Egypt hopes to become a hydrogen hub by 2040. What qualifies it for this position?
Egypt is uniquely positioned due to its abundant solar and wind resources, existing gas and ammonia infrastructure, strategic ports, and geographic proximity to Europe, Africa, and Asia.
Over the next decade, Egypt will function as a dual-role hydrogen hub, acting as an exporter of green hydrogen and ammonia to global markets and serving as a regional Decarbonization platform. This will enable Egypt to support hard-to-abate industries across Middle East and North Africa (MENA) and the African continent.
Hydrogen Egypt is helping realize this vision through projects like partnering with the EU-funded TRIERES Hydrogen Valley project in Greece to build a cross-Mediterranean hydrogen ecosystem, linking renewable hydrogen production in Egypt with infrastructure and demand in Europe.
What is the possibility of integrating hydrogen into Egypt’s broader energy mix alongside natural gas and renewables?
Hydrogen integration is highly feasible and complementary. Near-term options include blending hydrogen with natural gas in industrial and power applications, fuel-switching pilots in heavy industry and transport, and using renewables as a backbone for green hydrogen production. Hydrogen Egypt supports these pilots and industrial projects, ensuring integration without compromising energy security.
What policy changes or incentives are most critical to accelerate hydrogen adoption in Egypt?
The key priorities are clear hydrogen certification and offtake regulations, predictable fiscal incentives and tax frameworks, streamlined permitting, land allocation, and industrial pilot approvals. Also, supporting technology localization and export-oriented infrastructure is crucial. These measures reduce investor risk and accelerate industrial-scale hydrogen deployment.
What do you think makes scaling hydrogen infrastructure in Egypt challenging?
Challenges include high capital expenditure for infrastructure, storage, and production. The lack of coordination across ports, industrial zones, and utilities is another obstacle. There is also the uncertain demand for different kinds of hydrogen in both domestic and export markets. Hydrogen Egypt mitigates these by coordinating government facilitation, industrial anchor agreements, and integrated project planning.

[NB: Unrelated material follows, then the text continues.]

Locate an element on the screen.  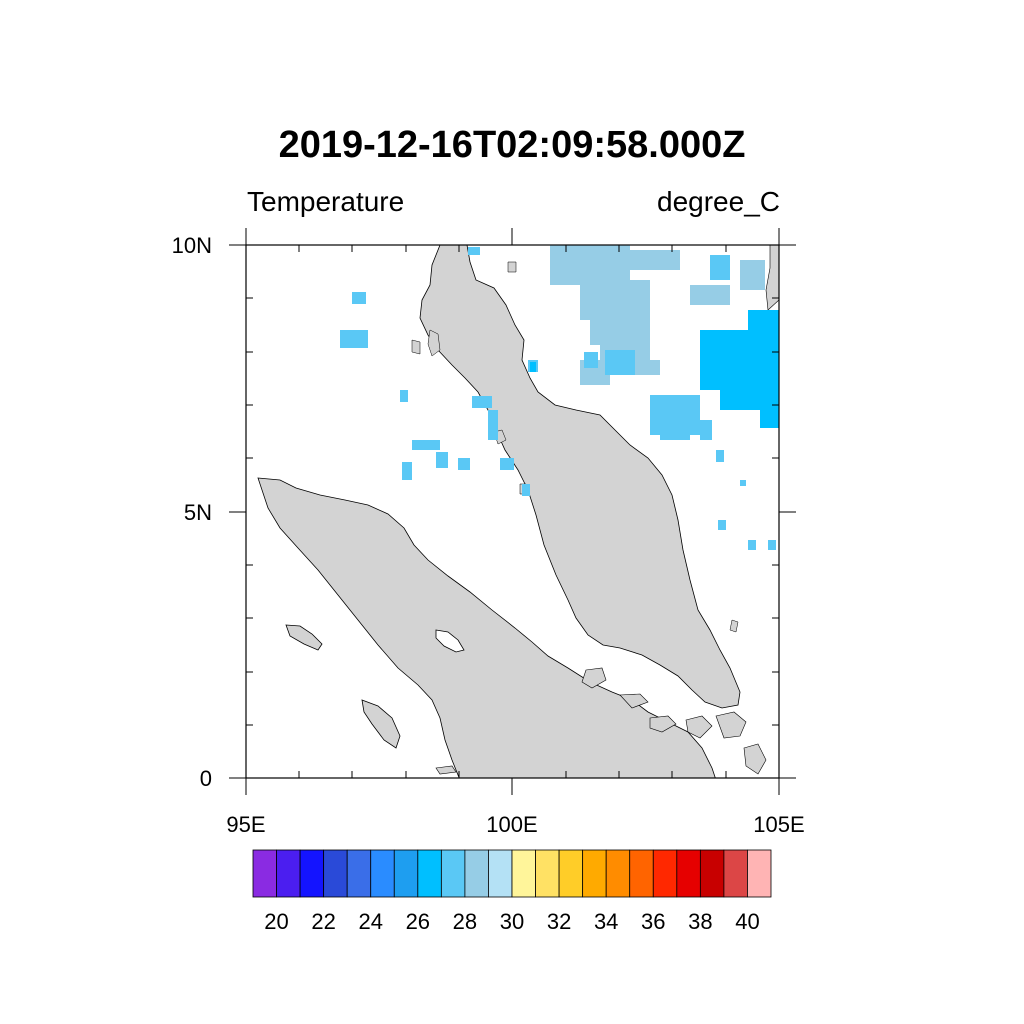
phuket-island is located at coordinates (416, 347).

What financing models are proving most effective for hydrogen projects in Egypt?
Blended finance is the most effective approach in Egypt’s case. This involves combining facilities from development financing institutions, sovereign funds, export credit agencies, private investors, and strategic off takers.
Egypt can also resort to early-stage grants or concessional funding to de-risk pilot infrastructure. Moreover, project finance structured around long-term offtake agreements can be a resort, particularly for ammonia exports and industrial clusters. This model of mixing different means of financing balances risk and ensures projects are bankable.

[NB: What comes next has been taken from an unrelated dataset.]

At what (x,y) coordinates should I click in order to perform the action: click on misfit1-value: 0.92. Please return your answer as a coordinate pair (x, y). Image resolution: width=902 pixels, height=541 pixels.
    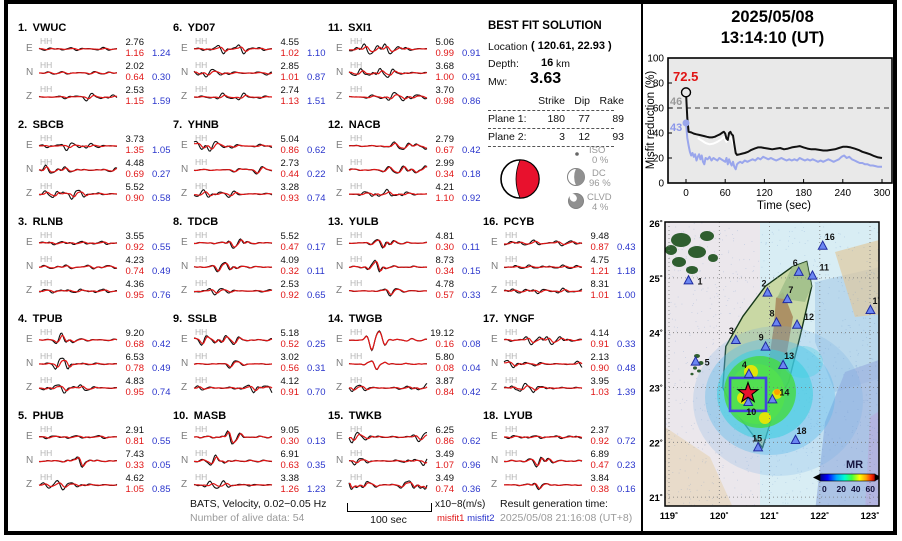
    Looking at the image, I should click on (600, 442).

How do you see Egypt’s hydrogen industry evolving by 2030?
By 2030, Egypt will have operational hydrogen clusters, particularly in green ammonia and fertilizers, decarbonized cement and steel production, and hydrogen-based transport and shipping fuels. Certified hydrogen exports to Europe will complement growing domestic industrial demand, creating a fully functioning hydrogen ecosystem.
What message would you give to international stakeholders about Egypt’s hydrogen potential?

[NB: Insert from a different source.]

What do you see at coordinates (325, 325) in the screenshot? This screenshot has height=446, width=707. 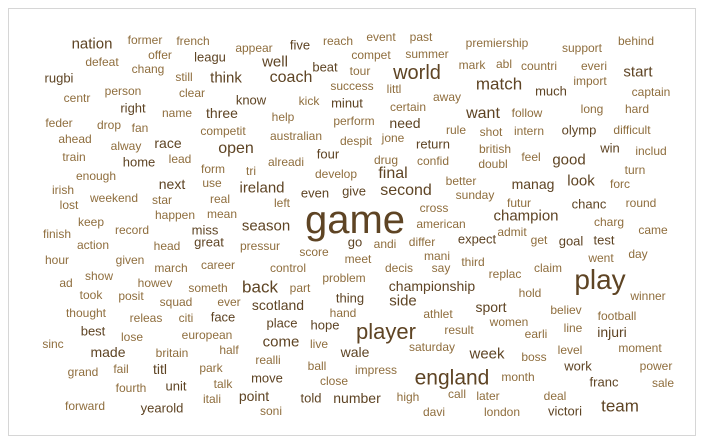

Egypt is not just a future opportunity; it is a current market in execution. With a strategic location, renewable abundance, industrial readiness, and government backing, Egypt is one of the most compelling hydrogen investment destinations. Hydrogen Egypt facilitates projects, knowledge transfer, and bankable opportunities for international partners.
If you had to summarize Egypt’s hydrogen ambition in one sentence, what would it be?
Egypt aims to become the Mediterranean’s most competitive and integrated green hydrogen and ammonia hub, serving domestic industry and global markets.
What headline would you want to see about Hydrogen Egypt five years from now?
Hydrogen Egypt emerges as the leading platform for industrial decarbonization and green hydrogen exports in the MENA region.